*** Begin section ***

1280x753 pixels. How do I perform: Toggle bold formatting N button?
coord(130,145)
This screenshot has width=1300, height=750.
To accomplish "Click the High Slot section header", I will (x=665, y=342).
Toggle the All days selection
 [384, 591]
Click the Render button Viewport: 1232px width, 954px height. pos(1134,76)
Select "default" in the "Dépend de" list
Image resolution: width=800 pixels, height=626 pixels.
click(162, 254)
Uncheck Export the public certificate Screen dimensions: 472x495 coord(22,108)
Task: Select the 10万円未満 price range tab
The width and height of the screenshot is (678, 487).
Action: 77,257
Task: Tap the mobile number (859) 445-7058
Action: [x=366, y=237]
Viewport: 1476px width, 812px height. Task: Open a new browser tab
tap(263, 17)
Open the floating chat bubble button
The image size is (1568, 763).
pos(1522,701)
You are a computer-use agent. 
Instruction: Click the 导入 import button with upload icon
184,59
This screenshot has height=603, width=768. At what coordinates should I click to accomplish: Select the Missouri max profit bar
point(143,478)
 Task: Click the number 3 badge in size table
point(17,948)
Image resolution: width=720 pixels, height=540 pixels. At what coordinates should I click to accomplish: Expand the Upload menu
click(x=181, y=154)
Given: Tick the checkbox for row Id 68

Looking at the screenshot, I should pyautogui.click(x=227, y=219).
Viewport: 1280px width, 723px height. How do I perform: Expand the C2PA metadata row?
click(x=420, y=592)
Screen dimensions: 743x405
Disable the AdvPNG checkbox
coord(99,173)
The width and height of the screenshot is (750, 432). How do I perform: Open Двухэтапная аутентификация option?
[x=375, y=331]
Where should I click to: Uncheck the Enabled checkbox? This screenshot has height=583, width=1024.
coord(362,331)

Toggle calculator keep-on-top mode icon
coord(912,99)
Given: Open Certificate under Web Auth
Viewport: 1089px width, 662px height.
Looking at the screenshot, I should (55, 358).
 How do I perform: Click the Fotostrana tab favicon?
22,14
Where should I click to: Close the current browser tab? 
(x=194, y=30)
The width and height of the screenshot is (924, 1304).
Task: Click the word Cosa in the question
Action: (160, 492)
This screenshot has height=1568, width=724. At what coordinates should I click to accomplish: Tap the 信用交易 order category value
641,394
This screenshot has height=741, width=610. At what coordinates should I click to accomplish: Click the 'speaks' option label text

*** End section ***

Return only the number of lines above that include "dimensions".

2